Florona is a portmanteau of influenza and Coronavirus. It is not a new virus, nor a variant of the SARS-CoV-2 or COVID-19 virus, but occurs when an individual suffers dual infection (co-infection) from the COVID-19 and influenza (or flu) viruses.
Is it a new development?
No. The World Health Organisation (WHO) has an entire page dedicated to explaining that people can be co-infected by the flu and COVID-19 at the same time.
Symptoms include shortness of breath, loss of appetite, confusion, persistent pain or pressure in the chest, and high temperature (above 38°C). According to WHO, those with mild co-infection symptoms can be treated at home without the need for hospitalization.
Then why is it in the news now?
Israeli newspaper Yedioth Ahronoth recently reported the country’s first case of Florona in an unvaccinated pregnant woman admitted to the Rabin Medical Centre to give birth.
Why is it significant?
The winter months are known as ‘flu season as the weather results in lower immunity against seasonal cold and flu viruses. Vulnerable populations for both the diseases overlap and include the elderly, those pregnant, those immune-compromised (such as HIV and hepatitis patients), those with existing severe medical conditions (disorders of heart, liver, and kidney), and healthcare workers.

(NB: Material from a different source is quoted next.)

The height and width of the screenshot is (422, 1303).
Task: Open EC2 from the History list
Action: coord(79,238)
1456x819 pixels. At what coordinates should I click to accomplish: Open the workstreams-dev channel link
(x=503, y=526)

Both viruses cause respiratory diseases and have similar symptoms such as cough, fatigue, fever, headache, sore throat, and runny nose. The symptoms for both can range from mild to fatal.

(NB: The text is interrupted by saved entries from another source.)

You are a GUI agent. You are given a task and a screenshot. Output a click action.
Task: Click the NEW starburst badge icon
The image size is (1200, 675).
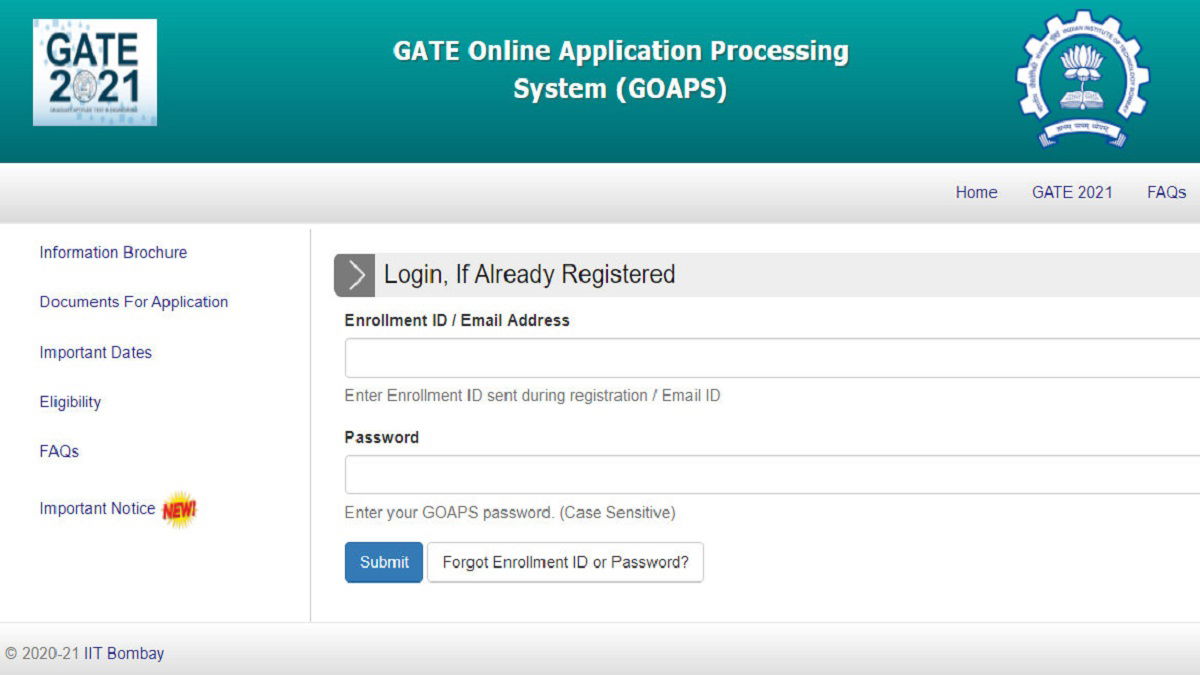pos(180,510)

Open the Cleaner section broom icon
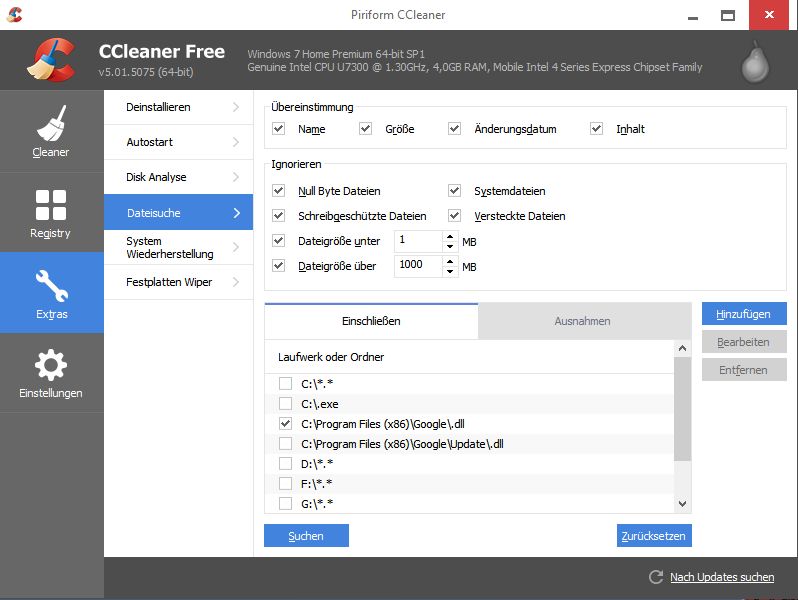(x=51, y=124)
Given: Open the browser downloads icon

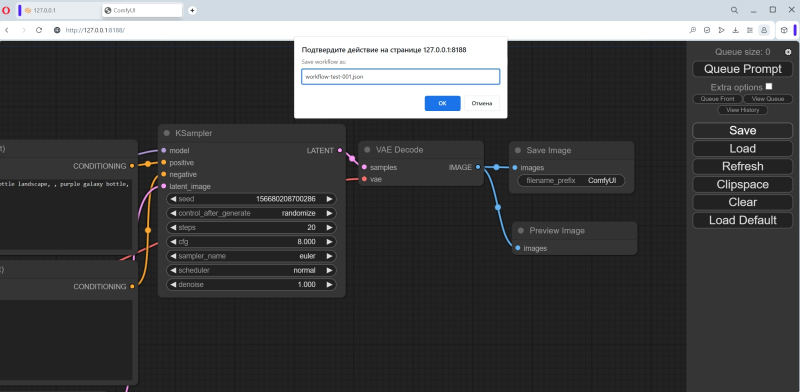Looking at the screenshot, I should tap(735, 30).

Both are also spread in similar ways – through droplets and aerosols when an infected person coughs, sneezes, speaks, sings, or breathes, which land in the eyes, nose, or mouth of people who are nearby (usually within one meter). Another way of being infected is through touching contaminated surfaces and then touching eyes, nose, or mouth without cleaning their hands.
How can you protect yourself?
Preventive measures include social distancing, wearing a mask, frequent hand sanitization, avoiding touching eyes, nose, and mouth, avoiding crowded and stuffy areas, using tissues to cough or sneeze, and immediately disposing of it.

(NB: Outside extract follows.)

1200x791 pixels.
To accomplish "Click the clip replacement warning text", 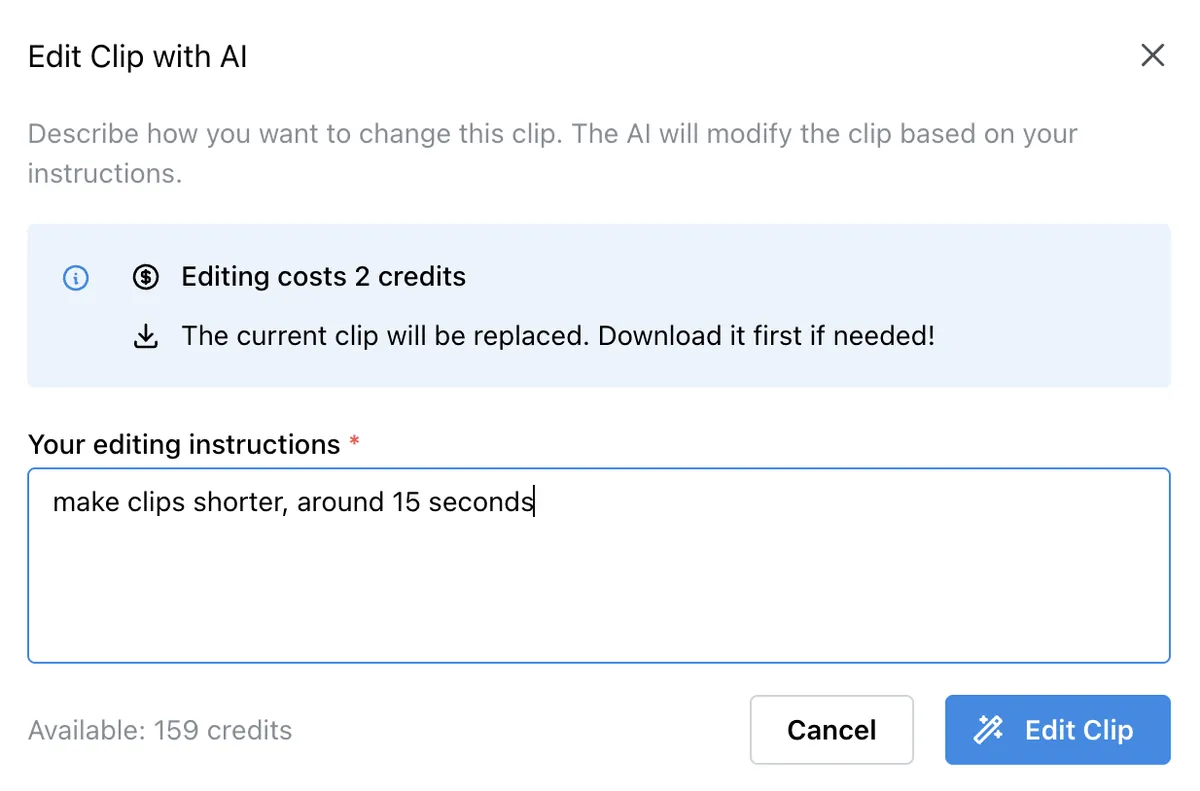I will click(x=558, y=336).
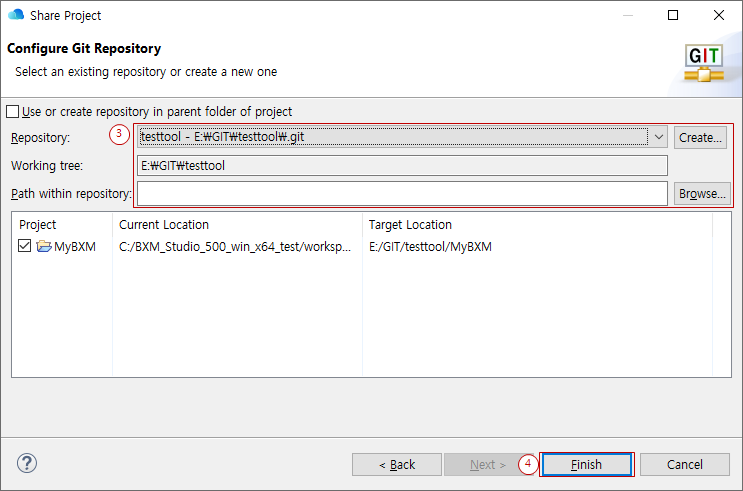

The WHO also recommends getting vaccinated. Since the vaccines are different, you will need both vaccines. The most effective way to prevent hospitalization and severe COVID-19 and influenza is vaccination with both the jabs, it said.
The influenza vaccine has been safely used since the 1940s for older individuals, young children, pregnant people, people with underlying health conditions, and health workers. The influenza vaccine is recommended to be taken yearly among high-risk groups.
COVID-19 vaccines are being safely administered across countries to those above 18 years of age. They include people with co-morbidities and chronic but stable conditions. Those with a history of severe allergies to vaccines or vaccine ingredients and compromised immune systems will have to consult their doctors before taking the COVID-19 vaccination.
If infected, what is the treatment?
As per the WHO, treatments for COVID-19 and influenza are different.
The treatment options for COVID-19 at medical facilities include oxygen, corticosteroids, and IL6 receptor blockers for severely ill patients. Treatment for people with severe respiratory illness includes advanced respiratory support such as ventilators. Several other treatment options for COVID-19 are currently in clinical trials.
Antiviral drugs for influenza can reduce severe complications and death, essential for high-risk groups. It’s important to remember that antibiotics are ineffective against influenza or COVID-19 viruses.